_Goal of the exercise_. Are you able to quote each entry exactly as written?

_Dataset items_.

______

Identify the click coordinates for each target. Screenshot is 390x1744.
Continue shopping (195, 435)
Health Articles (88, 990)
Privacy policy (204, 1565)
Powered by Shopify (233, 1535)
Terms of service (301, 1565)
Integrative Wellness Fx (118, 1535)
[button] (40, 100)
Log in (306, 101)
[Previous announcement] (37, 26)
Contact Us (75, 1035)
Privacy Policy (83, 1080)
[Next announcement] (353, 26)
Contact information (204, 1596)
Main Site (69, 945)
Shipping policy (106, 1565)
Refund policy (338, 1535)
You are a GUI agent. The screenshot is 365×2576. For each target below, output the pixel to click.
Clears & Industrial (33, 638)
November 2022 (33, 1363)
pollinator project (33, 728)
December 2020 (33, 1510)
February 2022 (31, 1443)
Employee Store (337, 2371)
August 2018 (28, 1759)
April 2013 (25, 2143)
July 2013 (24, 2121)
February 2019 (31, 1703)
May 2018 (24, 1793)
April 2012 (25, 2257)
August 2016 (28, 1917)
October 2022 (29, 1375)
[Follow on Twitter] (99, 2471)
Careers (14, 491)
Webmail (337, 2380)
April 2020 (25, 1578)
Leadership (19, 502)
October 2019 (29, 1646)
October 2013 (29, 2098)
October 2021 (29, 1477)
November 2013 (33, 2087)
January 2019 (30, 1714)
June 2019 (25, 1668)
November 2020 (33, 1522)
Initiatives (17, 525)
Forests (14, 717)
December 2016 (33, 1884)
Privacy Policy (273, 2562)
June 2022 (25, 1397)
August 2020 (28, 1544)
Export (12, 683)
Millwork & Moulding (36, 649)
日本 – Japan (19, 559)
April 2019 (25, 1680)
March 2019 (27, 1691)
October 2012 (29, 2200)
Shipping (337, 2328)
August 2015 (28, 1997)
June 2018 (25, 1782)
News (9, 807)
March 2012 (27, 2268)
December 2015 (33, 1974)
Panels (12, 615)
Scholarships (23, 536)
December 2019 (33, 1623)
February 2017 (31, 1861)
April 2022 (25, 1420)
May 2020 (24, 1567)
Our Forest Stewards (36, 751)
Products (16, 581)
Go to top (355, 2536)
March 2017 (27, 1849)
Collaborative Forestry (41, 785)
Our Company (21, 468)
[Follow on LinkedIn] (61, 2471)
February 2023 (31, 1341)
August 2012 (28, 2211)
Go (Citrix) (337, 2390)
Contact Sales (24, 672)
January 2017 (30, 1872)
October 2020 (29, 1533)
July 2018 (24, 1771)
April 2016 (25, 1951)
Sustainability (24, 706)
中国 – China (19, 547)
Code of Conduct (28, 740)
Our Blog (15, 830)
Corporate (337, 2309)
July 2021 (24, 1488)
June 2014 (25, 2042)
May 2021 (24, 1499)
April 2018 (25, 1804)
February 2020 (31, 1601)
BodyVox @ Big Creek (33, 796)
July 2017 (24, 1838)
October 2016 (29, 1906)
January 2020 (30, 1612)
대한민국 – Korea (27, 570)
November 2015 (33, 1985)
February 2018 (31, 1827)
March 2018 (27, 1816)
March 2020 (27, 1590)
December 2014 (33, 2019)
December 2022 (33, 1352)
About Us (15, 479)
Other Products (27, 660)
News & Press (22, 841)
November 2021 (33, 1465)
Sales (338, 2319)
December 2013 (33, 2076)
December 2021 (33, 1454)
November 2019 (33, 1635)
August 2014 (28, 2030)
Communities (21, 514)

______

_Written response_.
Identify the click coordinates for each target. Screenshot is 390x1744.
Continue shopping (195, 435)
Health Articles (88, 990)
Privacy policy (204, 1565)
Powered by Shopify (233, 1535)
Terms of service (301, 1565)
Integrative Wellness Fx (118, 1535)
[button] (40, 100)
Log in (306, 101)
[Previous announcement] (37, 26)
Contact Us (75, 1035)
Privacy Policy (83, 1080)
[Next announcement] (353, 26)
Contact information (204, 1596)
Main Site (69, 945)
Shipping policy (106, 1565)
Refund policy (338, 1535)
You are a GUI agent. The screenshot is 365×2576. For each target below, output the pixel to click.
Clears & Industrial (33, 638)
November 2022 (33, 1363)
pollinator project (33, 728)
December 2020 (33, 1510)
February 2022 (31, 1443)
Employee Store (337, 2371)
August 2018 (28, 1759)
April 2013 (25, 2143)
July 2013 (24, 2121)
February 2019 (31, 1703)
May 2018 (24, 1793)
April 2012 (25, 2257)
August 2016 (28, 1917)
October 2022 (29, 1375)
[Follow on Twitter] (99, 2471)
Careers (14, 491)
Webmail (337, 2380)
April 2020 (25, 1578)
Leadership (19, 502)
October 2019 (29, 1646)
October 2013 (29, 2098)
October 2021 (29, 1477)
November 2013 (33, 2087)
January 2019 (30, 1714)
June 2019 (25, 1668)
November 2020 (33, 1522)
Initiatives (17, 525)
Forests (14, 717)
December 2016 (33, 1884)
Privacy Policy (273, 2562)
June 2022 (25, 1397)
August 2020 (28, 1544)
Export (12, 683)
Millwork & Moulding (36, 649)
日本 – Japan (19, 559)
April 2019 (25, 1680)
March 2019 (27, 1691)
October 2012 (29, 2200)
Shipping (337, 2328)
August 2015 (28, 1997)
June 2018 (25, 1782)
News (9, 807)
March 2012 (27, 2268)
December 2015 (33, 1974)
Panels (12, 615)
Scholarships (23, 536)
December 2019 (33, 1623)
February 2017 (31, 1861)
April 2022 (25, 1420)
May 2020 (24, 1567)
Our Forest Stewards (36, 751)
Products (16, 581)
Go to top (355, 2536)
March 2017 (27, 1849)
Collaborative Forestry (41, 785)
Our Company (21, 468)
[Follow on LinkedIn] (61, 2471)
February 2023 (31, 1341)
August 2012 (28, 2211)
Go (Citrix) (337, 2390)
Contact Sales (24, 672)
January 2017 (30, 1872)
October 2020 (29, 1533)
July 2018 (24, 1771)
April 2016 (25, 1951)
Sustainability (24, 706)
中国 – China (19, 547)
Code of Conduct (28, 740)
Our Blog (15, 830)
Corporate (337, 2309)
July 2021 (24, 1488)
June 2014 (25, 2042)
May 2021 (24, 1499)
April 2018 (25, 1804)
February 2020 (31, 1601)
BodyVox @ Big Creek (33, 796)
July 2017 (24, 1838)
October 2016 (29, 1906)
January 2020 (30, 1612)
대한민국 – Korea (27, 570)
November 2015 (33, 1985)
February 2018 (31, 1827)
March 2018 (27, 1816)
March 2020 (27, 1590)
December 2014 (33, 2019)
December 2022 (33, 1352)
About Us (15, 479)
Other Products (27, 660)
News & Press (22, 841)
November 2021 (33, 1465)
Sales (338, 2319)
December 2013 (33, 2076)
December 2021 (33, 1454)
November 2019 (33, 1635)
August 2014 (28, 2030)
Communities (21, 514)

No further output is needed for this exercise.